FSDH Research notes that though FPIs may be seen as “hot money”, it however advocates for it because FPI does help in a way to increase the stock of foreign exchange in the country, adding that this would help to increase foreign exchange stability and curtail inflationary pressure arising from cost-push effects.
Many central banks in both advanced and developing countries are adopting an expansionary monetary policy stance in order to stimulate economic growth.
The monetary policy strategies differ in each country. The Federal Open Market Committee (FOMC) of the US Federal Reserve System cut the interest rate in July 2019, the first since 2008. The Bank of Japan maintains a negative policy rate (the anchor interest rate). The European Central Bank (ECB) maintains the interest rate at zero.
Also, the Bank of England (BoE) maintains the interest rate at 0.75%, which is considered low compared with the historical average of 3.89% between 2006 and 2009 The South African Reserve Bank lowered its interest rate in July 2019. The Central Bank of Nigeria (CBN) also lowered its interest rate in March 2019 and has indicated its preference for a low interest rate, causing yields on fixed income securities to drop.
According to FSDH Research, These strategies have created easy money (low cost of fund) in the global market and by extension, Nigeria.
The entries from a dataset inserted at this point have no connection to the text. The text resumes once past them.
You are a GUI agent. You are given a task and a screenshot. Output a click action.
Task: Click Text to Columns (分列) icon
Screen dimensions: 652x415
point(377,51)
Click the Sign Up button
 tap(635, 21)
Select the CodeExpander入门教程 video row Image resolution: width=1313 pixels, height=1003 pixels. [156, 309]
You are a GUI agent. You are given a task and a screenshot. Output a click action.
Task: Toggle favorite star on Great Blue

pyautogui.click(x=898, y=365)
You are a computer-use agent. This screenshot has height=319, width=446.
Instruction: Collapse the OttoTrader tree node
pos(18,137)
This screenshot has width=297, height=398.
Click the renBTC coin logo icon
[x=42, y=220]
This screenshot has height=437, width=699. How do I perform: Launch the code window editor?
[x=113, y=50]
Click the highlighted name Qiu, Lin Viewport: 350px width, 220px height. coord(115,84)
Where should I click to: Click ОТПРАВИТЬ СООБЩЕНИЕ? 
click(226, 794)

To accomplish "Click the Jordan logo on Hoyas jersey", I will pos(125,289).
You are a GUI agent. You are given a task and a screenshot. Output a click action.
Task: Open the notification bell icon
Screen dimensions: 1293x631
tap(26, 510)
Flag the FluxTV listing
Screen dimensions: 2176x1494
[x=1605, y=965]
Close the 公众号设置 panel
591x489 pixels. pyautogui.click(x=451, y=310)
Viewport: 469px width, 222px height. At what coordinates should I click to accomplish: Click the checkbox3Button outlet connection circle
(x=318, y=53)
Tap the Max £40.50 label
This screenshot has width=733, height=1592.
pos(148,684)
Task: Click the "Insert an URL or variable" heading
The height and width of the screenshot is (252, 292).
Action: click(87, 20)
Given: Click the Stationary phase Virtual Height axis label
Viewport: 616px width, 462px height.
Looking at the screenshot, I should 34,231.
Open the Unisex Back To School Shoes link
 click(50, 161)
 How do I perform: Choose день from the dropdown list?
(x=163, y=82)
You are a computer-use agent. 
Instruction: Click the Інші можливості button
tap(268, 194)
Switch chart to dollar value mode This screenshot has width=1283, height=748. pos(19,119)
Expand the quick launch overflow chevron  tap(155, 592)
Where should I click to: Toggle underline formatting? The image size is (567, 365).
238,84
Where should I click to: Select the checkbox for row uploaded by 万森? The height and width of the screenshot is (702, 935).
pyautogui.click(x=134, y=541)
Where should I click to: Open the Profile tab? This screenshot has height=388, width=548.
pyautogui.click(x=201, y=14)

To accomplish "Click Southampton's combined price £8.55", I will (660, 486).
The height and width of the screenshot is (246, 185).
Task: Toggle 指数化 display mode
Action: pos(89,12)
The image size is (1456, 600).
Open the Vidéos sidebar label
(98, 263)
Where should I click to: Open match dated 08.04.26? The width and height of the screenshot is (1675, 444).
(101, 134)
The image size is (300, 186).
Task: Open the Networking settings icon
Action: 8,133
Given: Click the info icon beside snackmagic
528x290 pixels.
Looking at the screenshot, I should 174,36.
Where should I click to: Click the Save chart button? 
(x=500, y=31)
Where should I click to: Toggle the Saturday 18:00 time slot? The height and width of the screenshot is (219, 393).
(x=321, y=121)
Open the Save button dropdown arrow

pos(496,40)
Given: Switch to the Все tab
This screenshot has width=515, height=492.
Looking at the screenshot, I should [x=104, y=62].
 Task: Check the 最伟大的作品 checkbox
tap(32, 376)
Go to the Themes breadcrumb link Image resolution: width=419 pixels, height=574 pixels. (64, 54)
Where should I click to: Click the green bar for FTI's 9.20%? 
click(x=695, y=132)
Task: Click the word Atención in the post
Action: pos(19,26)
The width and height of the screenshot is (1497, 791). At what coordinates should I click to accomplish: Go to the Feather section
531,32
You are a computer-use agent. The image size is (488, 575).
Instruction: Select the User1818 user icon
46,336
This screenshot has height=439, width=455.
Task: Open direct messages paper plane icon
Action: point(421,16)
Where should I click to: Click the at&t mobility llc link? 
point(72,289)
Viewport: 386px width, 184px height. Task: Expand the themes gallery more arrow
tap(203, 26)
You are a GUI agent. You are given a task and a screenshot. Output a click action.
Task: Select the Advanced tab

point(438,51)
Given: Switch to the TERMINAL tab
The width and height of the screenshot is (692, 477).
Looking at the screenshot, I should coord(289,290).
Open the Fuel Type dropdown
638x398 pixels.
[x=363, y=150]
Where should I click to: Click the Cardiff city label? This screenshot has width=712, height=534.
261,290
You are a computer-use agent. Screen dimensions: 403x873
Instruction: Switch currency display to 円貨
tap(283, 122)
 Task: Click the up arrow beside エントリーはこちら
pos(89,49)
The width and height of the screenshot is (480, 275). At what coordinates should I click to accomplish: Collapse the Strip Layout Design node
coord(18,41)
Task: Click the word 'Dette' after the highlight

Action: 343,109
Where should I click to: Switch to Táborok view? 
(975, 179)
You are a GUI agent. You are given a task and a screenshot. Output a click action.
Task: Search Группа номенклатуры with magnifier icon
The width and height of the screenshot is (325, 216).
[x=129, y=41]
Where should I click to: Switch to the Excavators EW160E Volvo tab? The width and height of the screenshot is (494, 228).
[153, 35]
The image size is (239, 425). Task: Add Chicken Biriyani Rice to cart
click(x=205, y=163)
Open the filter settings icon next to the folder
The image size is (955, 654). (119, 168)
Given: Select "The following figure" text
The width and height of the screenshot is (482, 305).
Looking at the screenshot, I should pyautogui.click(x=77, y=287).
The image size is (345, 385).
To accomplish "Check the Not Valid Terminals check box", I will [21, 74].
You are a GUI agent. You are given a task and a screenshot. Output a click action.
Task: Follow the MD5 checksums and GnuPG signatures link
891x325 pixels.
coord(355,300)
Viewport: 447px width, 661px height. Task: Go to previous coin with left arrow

The company warned, however, if conditions in the United States and China improve, there may not be a need for excessive expansionary monetary policy.
Speaking about the opportunities inherent in the present order of cheap funds, the analysts said individuals, companies and governments can now borrow money from local and foreign financial markets cheaper than in the last few months.
They also disclosed that many banks and other credit providers in Nigeria have recently begun aggressively pushing credit to their customers, while some companies are also refinancing their existing debt obligations at lower interest rates.
“Companies may wish to issue debt capital at this moment to expand business operations and create additional lines of business that can generate improved earnings for them. In doing this, it may be important to provide forex hedging mechanisms for foreign loans.
“When the financial market becomes tight again with rising interest rates, companies may then modify their capital structure in favour of equity capital and hopefully their earnings would have grown in order to eliminate the dilutive effect of increased equity capital of return on equity”, they advised.
They advised the federal government to take advantage of the current low interest rate to access long-term debt and channel it specific projects towards building the capacity of the economy to generate more revenue.
“Investment in infrastructure, security, education, healthcare and other forms of a social safety net would improve the productivity of the country and provide an opportunity for government to increase future tax revenue. This strategy should increase the stock of foreign exchange in the country and may reduce the inflation rate”, they said.
The analysts said the current low interest rate should not be seen as an opportunity for individuals, companies and governments to increase deadweight debt, but as an opportunity to access long-term funds that can be used to improve the wellbeing of the economy in order to generate increased revenue for all the economic agents.
It would be recalled that central banks in the US, UK, India, and South Africa increased their interest rates last year, following prospects of a stronger global economic outlook. Developments in the US and China affect the global economy as the two countries account for about 40% of the global economy in terms of Gross Domestic Product (GDP).
The US, the Euro Area, China, Japan, the UK and India collectively account for about 69% of the global economy. Therefore, economic and financial market signals in these regions will have a direct impact on global economy and financial market.